▶ What you need to do: Supply the number of lines below containing "computer", nothing else.
◆ ◆ ◆ ◆ ◆
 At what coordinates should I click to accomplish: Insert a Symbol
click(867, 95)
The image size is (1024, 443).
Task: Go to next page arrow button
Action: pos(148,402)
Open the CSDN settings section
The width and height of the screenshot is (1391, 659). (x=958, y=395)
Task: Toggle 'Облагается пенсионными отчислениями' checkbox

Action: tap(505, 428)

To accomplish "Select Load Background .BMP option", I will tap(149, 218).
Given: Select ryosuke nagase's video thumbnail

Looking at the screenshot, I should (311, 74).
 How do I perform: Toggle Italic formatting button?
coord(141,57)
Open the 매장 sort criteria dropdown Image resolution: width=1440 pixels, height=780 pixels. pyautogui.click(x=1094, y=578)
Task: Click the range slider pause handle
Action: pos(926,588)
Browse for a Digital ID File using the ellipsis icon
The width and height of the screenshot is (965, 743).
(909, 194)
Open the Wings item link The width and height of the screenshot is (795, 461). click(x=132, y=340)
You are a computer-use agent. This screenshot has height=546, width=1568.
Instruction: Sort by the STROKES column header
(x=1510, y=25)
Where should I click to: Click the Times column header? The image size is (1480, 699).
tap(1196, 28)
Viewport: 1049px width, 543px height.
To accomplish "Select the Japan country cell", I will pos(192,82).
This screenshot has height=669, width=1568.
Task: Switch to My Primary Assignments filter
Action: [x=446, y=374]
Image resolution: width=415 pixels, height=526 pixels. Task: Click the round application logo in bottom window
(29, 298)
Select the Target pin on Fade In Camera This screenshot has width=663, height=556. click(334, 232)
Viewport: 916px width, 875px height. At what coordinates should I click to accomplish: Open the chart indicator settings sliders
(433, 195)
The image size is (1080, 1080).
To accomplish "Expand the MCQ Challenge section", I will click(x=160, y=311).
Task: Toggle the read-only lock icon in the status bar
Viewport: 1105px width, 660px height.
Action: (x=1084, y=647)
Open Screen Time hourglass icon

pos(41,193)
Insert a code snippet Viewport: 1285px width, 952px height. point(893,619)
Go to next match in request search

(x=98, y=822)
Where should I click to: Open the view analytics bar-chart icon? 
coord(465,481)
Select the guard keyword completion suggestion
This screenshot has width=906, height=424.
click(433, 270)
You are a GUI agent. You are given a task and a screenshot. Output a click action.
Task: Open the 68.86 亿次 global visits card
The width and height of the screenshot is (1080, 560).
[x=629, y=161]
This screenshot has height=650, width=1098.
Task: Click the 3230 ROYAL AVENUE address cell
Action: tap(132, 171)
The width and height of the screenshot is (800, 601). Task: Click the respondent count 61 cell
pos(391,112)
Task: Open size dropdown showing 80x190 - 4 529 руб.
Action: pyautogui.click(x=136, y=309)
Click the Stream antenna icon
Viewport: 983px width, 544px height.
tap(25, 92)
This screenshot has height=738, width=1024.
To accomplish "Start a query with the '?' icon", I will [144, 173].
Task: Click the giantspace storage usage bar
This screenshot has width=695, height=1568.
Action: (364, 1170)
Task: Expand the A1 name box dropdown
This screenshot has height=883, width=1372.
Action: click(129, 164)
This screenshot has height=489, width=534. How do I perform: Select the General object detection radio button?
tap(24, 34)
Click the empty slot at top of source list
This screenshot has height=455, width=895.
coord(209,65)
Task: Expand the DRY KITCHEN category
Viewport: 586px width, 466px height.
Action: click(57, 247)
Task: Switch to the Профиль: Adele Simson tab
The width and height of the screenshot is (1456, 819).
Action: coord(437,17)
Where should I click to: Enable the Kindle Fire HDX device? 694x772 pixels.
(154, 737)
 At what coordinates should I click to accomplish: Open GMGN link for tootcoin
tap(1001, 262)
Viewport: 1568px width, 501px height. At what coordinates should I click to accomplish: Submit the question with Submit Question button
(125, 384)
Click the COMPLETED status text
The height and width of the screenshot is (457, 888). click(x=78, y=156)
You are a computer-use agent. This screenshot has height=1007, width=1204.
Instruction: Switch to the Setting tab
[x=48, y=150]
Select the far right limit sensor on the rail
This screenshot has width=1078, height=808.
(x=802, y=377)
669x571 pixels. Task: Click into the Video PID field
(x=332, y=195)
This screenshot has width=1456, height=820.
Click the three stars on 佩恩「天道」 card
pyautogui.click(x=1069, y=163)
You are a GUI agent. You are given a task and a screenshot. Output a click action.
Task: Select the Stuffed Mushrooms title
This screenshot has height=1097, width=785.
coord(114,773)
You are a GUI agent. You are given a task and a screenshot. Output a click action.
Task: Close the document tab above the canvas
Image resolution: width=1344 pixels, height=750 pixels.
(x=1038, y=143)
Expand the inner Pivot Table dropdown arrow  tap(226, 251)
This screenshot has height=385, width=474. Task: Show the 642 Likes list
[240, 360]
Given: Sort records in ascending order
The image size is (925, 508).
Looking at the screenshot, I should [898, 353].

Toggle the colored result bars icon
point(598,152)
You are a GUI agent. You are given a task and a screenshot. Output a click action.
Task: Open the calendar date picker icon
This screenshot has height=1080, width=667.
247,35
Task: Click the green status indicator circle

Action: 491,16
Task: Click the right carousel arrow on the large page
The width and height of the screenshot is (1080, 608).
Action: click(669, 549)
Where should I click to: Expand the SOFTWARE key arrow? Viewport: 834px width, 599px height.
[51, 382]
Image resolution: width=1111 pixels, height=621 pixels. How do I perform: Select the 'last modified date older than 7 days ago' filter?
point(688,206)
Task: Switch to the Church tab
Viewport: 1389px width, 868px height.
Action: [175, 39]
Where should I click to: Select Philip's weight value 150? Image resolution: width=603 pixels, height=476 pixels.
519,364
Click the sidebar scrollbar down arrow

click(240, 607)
◆ ◆ ◆ ◆ ◆
▶ Response to this task: 2